Brexit and health
An EU scheme which facilitated over £50 million worth of cross-border healthcare has not been replaced post-Brexit, narrowing the options for UK patients.
The Cross-Border Healthcare Directive (CBHD), a scheme which facilitates EU patients to access treatment in most member states and claim back costs, has closed for UK patients and also means that EU patients can no longer use the CBHD to access health in the UK.
The scheme was popular because it enabled reimbursement for both private and state-funded treatments, with figures for the five years before the end of the Brexit transition in 31 December 2020 showing over £50 million reimbursed in Northern Ireland and the Republic of Ireland.
The end of the transition means that UK patients are no longer permitted to submit applications for treatment costs, additionally Irish patients can no longer use the CBHD to access healthcare in the UK.

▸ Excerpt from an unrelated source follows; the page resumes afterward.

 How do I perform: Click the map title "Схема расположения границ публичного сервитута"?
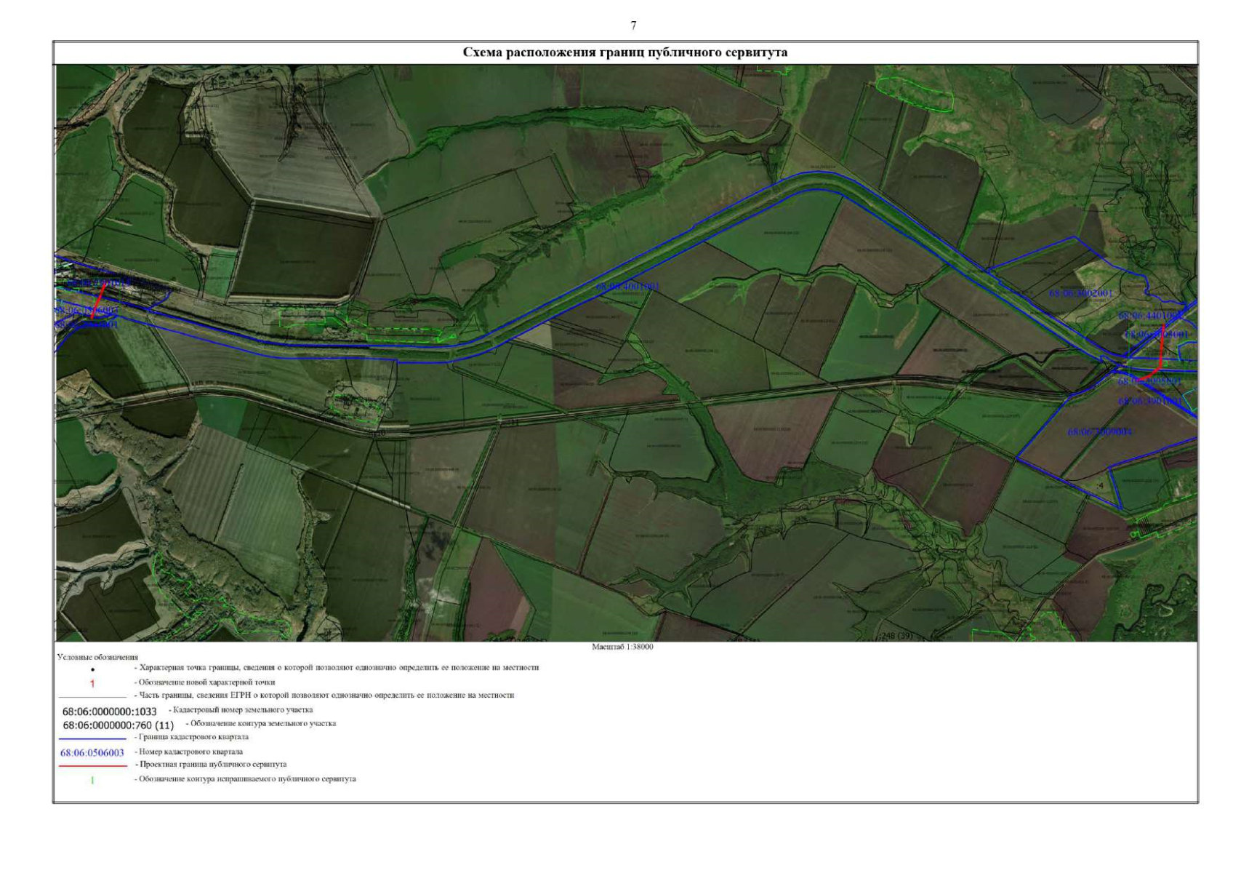(x=625, y=52)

In response, the Irish Government set up a temporary scheme for residents seeking treatment in Northern Ireland, however, the scheme has only been given a lifespan of one year.
The Northern Ireland Planned Healthcare Scheme is unilateral and was introduced on 1 January 2021. It means that patients from the Republic can access some private healthcare treatments in Northern Ireland and apply to be reimbursed. A long-term solution has yet to be identified.

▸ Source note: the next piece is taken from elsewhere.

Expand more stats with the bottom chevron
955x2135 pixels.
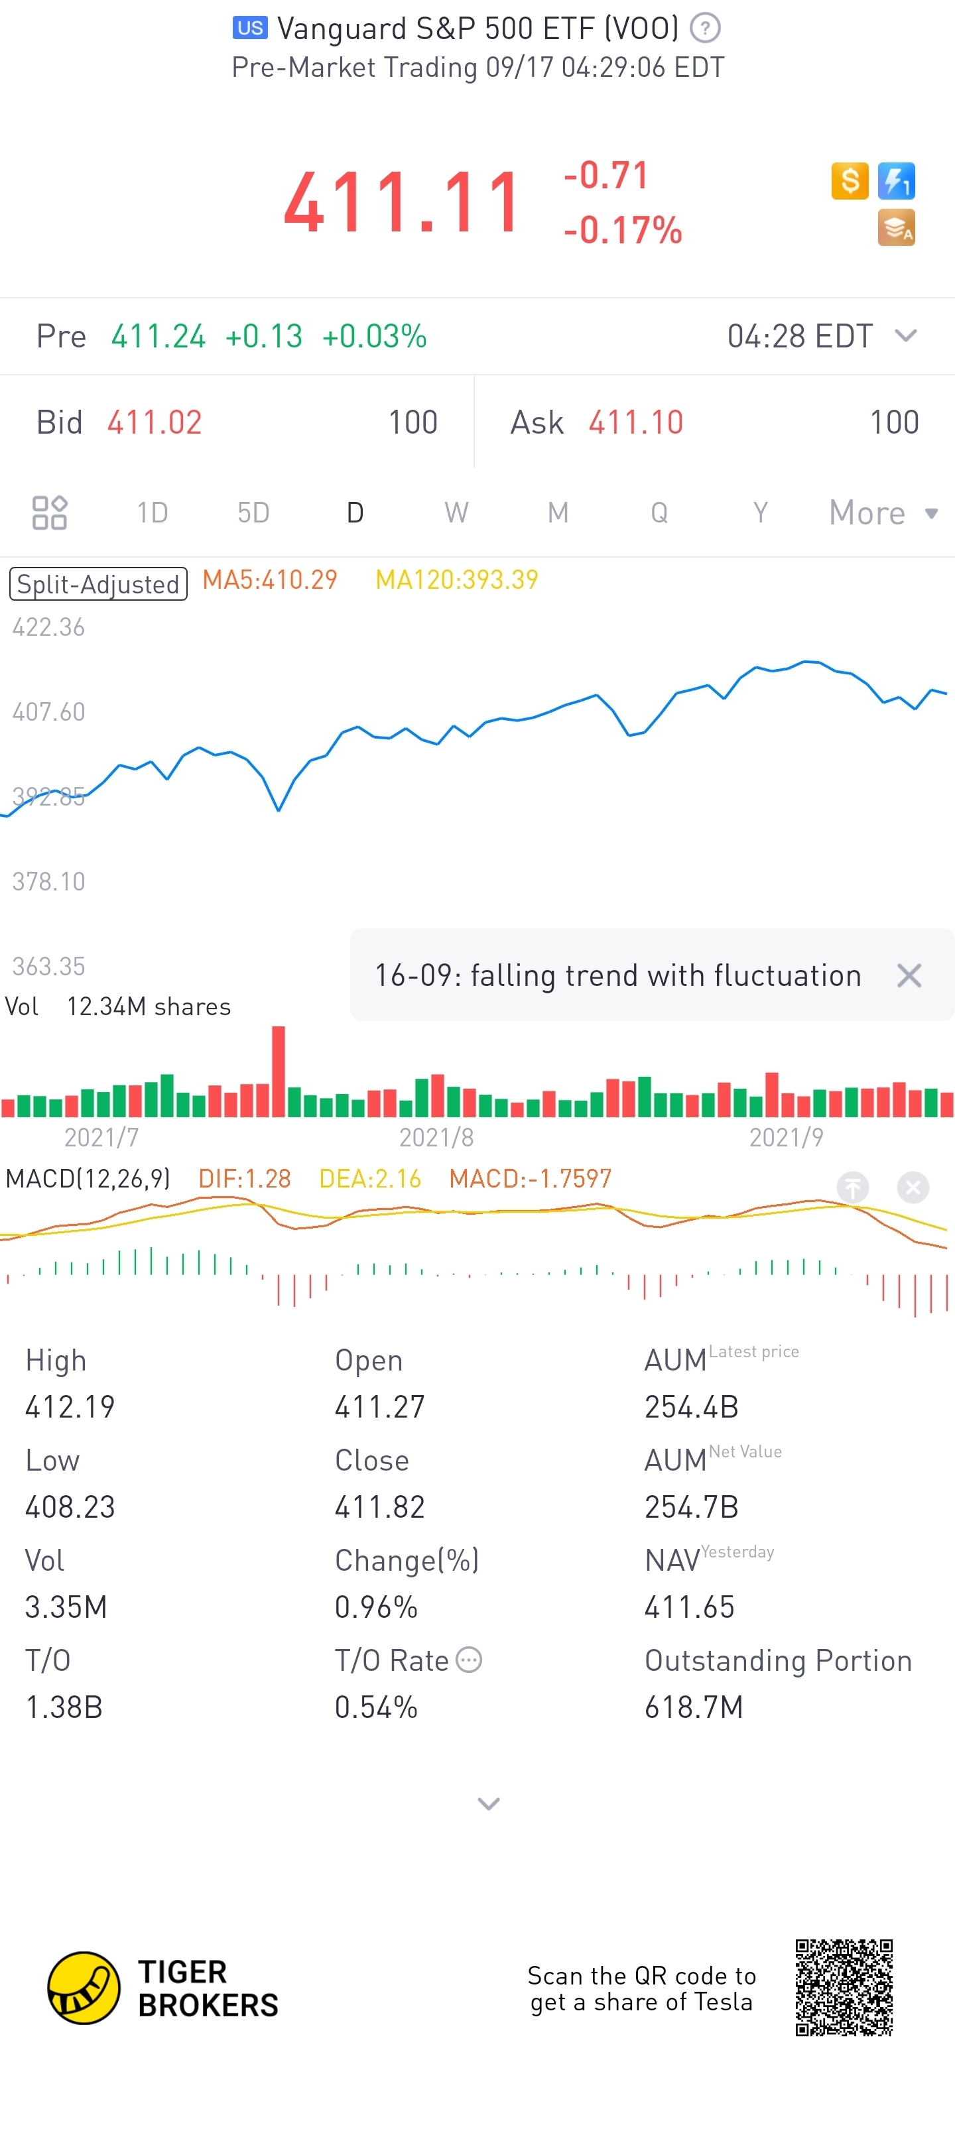pos(489,1803)
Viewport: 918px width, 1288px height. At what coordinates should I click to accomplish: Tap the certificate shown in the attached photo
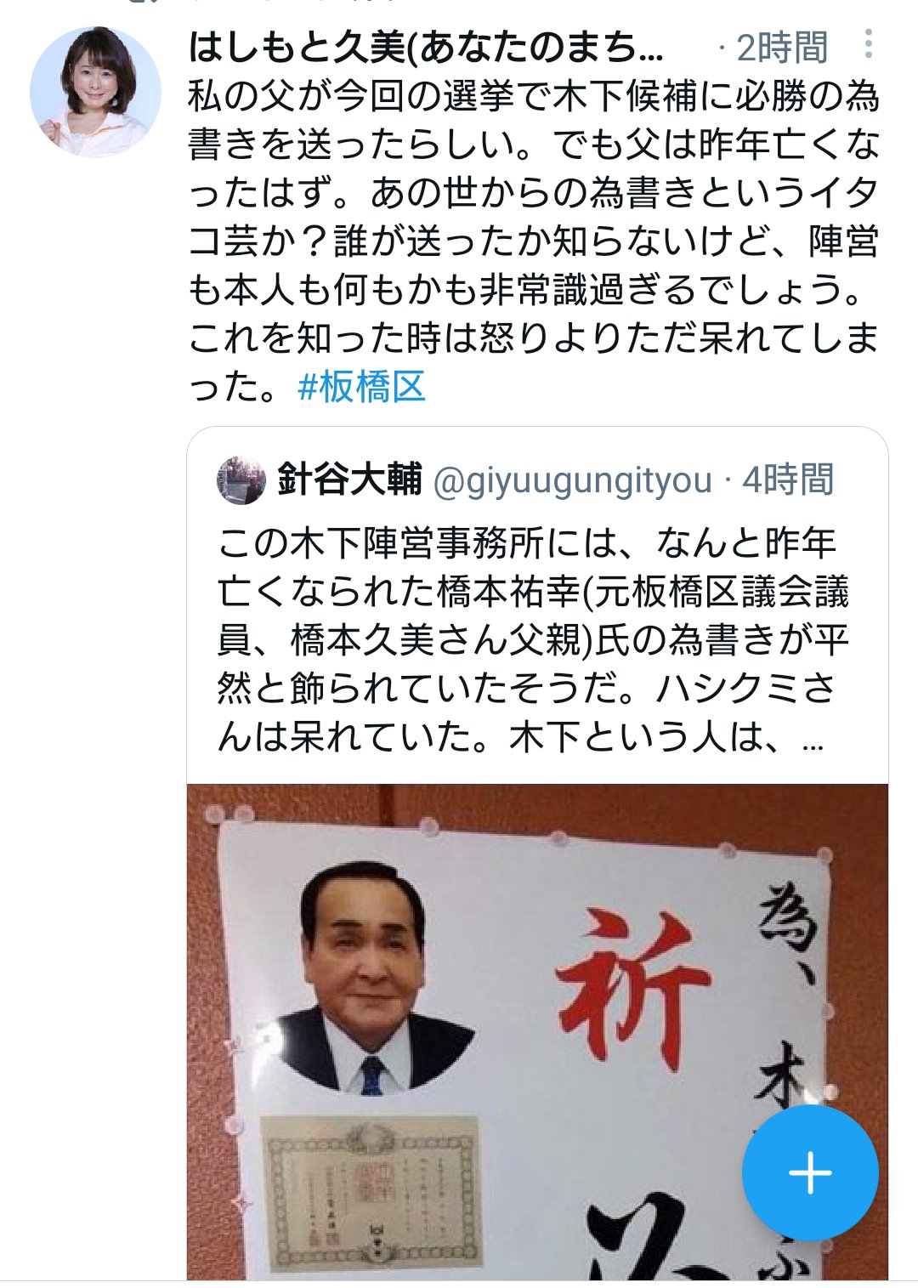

The Trade and Cooperation Agreement signed by the EU and UK in December 2020 recommitted to the Common Travel Area a long-standing agreement which means that Irish and UK residents can live, work and access public services in each other’s jurisdictions.
Figures gathered by the BBC show that Ireland’s health service reimbursed 16,500 applications through CBHD in the past five years, at a cost of around £40 million. Of these, over 95 per cent were requested for treatment in Northern Ireland.

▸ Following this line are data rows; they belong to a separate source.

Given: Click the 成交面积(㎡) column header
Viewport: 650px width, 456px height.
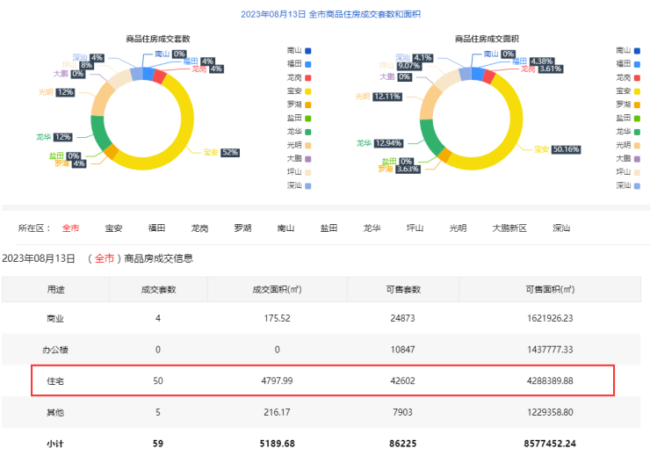Looking at the screenshot, I should tap(277, 289).
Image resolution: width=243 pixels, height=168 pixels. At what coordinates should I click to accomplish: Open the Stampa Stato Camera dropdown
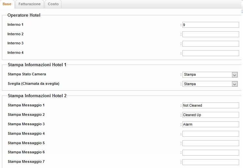pos(207,75)
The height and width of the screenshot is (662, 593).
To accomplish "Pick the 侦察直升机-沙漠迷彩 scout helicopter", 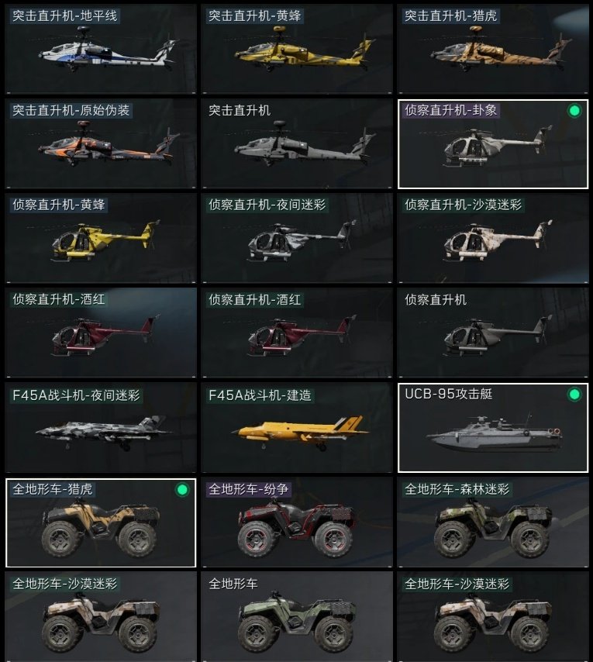I will [493, 239].
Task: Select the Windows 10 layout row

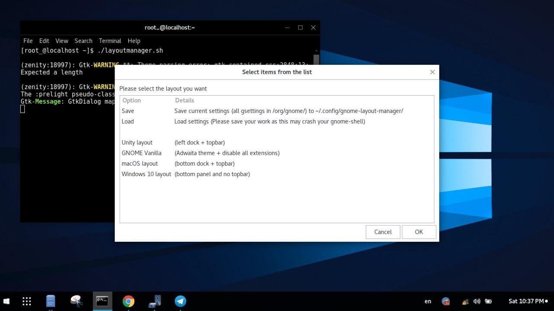Action: coord(146,174)
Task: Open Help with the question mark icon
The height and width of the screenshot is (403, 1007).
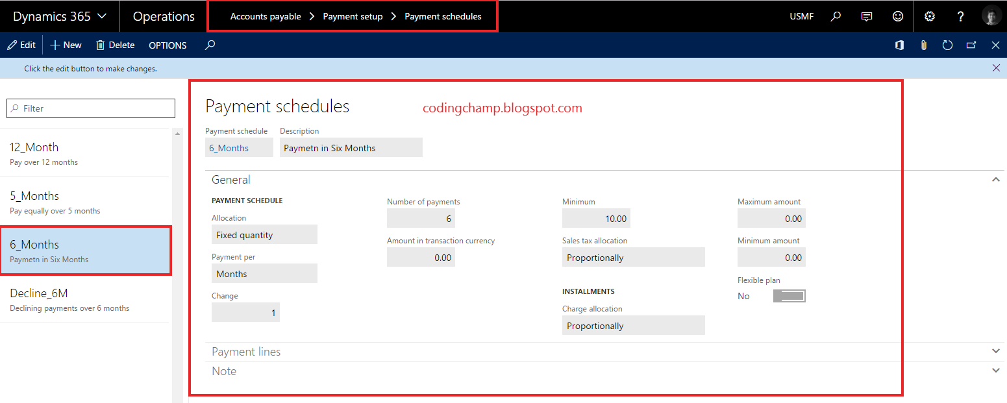Action: coord(960,16)
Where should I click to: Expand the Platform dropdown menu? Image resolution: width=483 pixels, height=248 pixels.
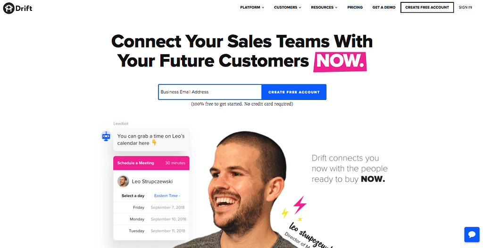[x=252, y=8]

For the same time period, Northern Ireland’s Health and Social Care Board spent £14 million reimbursing Northern Ireland patients for treatment in the EU, including in the Republic of Ireland.
While the scheme is now closed to UK patients, some avenues still remain open for UK patients to access healthcare in European countries, however, the option of choosing private healthcare, offered by CBHD, is no longer available.
The Trade and Cooperation Agreement included the S2, meaning Northern Ireland patients can apply for public health treatment in any of the 27 EU member states. However, the treatment must be available in both the patient’s own country and a number of conditions, including consultant approval, are required.
Consultants can also recommend transferring a patient outside of Northern Ireland if their care is unavailable locally, however, it is not possible for patients to arrange care themselves.
In April, the Northern Ireland Assembly’s Health Committee heard evidence from the Department of Health in relation to Brexit. The Committee Chair, Colm Gildernew MLA, raised a question on reciprocal healthcare and the cross-border directive, stating that he was witness to large numbers of people being impacted.
“I understand that the legacy cases are still being dealt with and that there are some short-term reciprocal arrangements between here and the 26 counties. However, other parts of Europe were a significant outlet, and, given our waiting list situation, is the current situation not a disaster and should it not be a priority to get an urgent replacement for the cross-border directive?” he asked.
A spokesperson for the Department responded: “The cross-border healthcare directive was an additional provision, which was available when we were part of the European Union. Options are being given to the Minister as to whether those provisions can be continued. I have to wait for his decision on the options that he has been given.”
Asked when the Department expected a decision from the Minister, a representative responded: “Very shortly. I was waiting for legal advice, which I received this morning. That will go to the Minister this week.”